When Chicago police ignored distress calls about domestic abuse and burglaries at the Robert Taylor Homes public-housing project, a group of residents decided to create their own law and order--through a community forum where crime victims could confront the perpetrators. They got help from local social-service organizations and community centers, but also enlisted an unlikely band of peacemakers: neighborhood street gangs. The Saints, the Street Lords, and the Condors (all fictional names) helped find the suspects, who were then brought to "trial" before community leaders and residents. Judgments were usually a fine or the return of stolen property, says urban sociologist Sudhir Venkatesh, a junior fellow in Harvard's Society of Fellows. But often the gangs took it upon themselves to beat up a domestic abuser or even punish gang members who acted irresponsibly.
"Residents both fear and loathe street gangs, but they also rely on them as resources," says Venkatesh, who has published his ethnographic research in the American Journal of Sociology and Signs. Most sociological studies on gangs have focused on their internal characteristics--their organization, codes, symbols, styles--but few have viewed them in a larger context. "What are some of the positive functions street gangs play, which residents can't get from another resource--such as escort services, or loans from gang leaders because they can't get a loan from another credit source?" Venkatesh asks. "When it comes to the urban poor, we've assumed that communities are fundamentally disorganized, but how are they meeting their basic needs?" Increasingly, they do so by turning to the local street gang.
As a University of Chicago graduate student conducting a field survey of the urban poor, Venkatesh was, as he puts it, "mildly accosted" and held by a group of suspicious youths "who didn't know who I was or why I was entering the community." When he explained the quantitative survey, with its choice of predetermined responses, his interrogators said, "'You're not going to get the information you want by asking these kinds of questions.' They proceeded to give their own very precise sociology of what it meant to be a black youth in Chicago--and that really piqued my curiosity," Venkatesh recalls.
After his release the following day, he embarked on a four-year ethnographic observation of street gangs within their community. "They wanted me to understand the community aspect of what they were doing, because they were interested in becoming philanthropic actors," he says. "I was interested in the very same practices, but for entirely different reasons." Venkatesh believes that his identity as a poor, Indian-born graduate student also helped, by removing him from both the black/white racial politics that polarize Chicago and the lower-class/middle-class politics that sometimes complicate relationships between gangs and African-American researchers.
The big-city street gang, formerly a "social nuisance" hanging out on street corners and committing random acts of violence, was transformed by Reaganomic discourse and crack cocaine in the 1980s, Venkatesh says; gangs began to "corporatize." When "crack came on the scene, it gave individuals in inner cities a chance to participate in economic activities at an unprecedented level," he explains.
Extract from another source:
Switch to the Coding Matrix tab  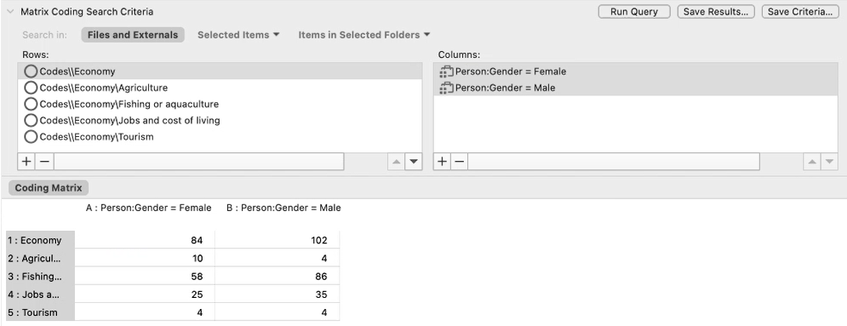[49, 188]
Whereas powdered cocaine was sold in large quantities, making it cost-prohibitive for the poor, the even more addictive crack was distributed in $5 and $10 bags easily sold on the street, and its "short, very intense high means the buyer is continually looking for more."
The street gangs, already organized and involved in underground economies, were well-placed to capitalize on the emerging crack market and became deeply involved in drug distribution. "The gangs started taking up the ideology of yuppies and buppies [black urban professionals]," Venkatesh argues, patterning themselves after corporations and franchises. Meanwhile, public-housing residents, suffering from recession and Reagan-era cutbacks in social services, "started turning to the Saints and the Condors instead of the YMCA to sponsor a baseball league," he says. The street gangs, in turn, began to funnel their new money back into the community--starting local businesses, entering the political arena, even attempting to buy and improve abandoned property.
In other words, street gangs in the United States are not a social aberration, but "a very American phenomenon," Venkatesh claims. "These are American youths shaped by the same sorts of aspirations that many youths have at that age. Conspicuous consumption is central to their daily lives. They're interested in being mobile. They're very conscious of wanting to be fathers and providers and heads of families. Although gang members feel excluded from American society and act in ways that are violent and counterproductive, they also think of themselves as citizens and want to be citizens."
Venkatesh worries that his research will be viewed as an overly romantic portrait of inner-city communities. "I'm not advocating that street gangs serve as a foundation for our social policies," he says. "But there are some very real contradictions that we should try to grapple with--such as the gang serving in a positive role." He hopes his work will contribute to a more community-related perspective on urban juvenile delinquency and teenage pregnancy, among other problems. "We now have a punishment-based model of social policy," he observes, but "taking away the street gang is not going to take away the problems we've identified. We need to understand how the gang fits in within the broader community. Otherwise, the conditions remain in place for another gang to emerge."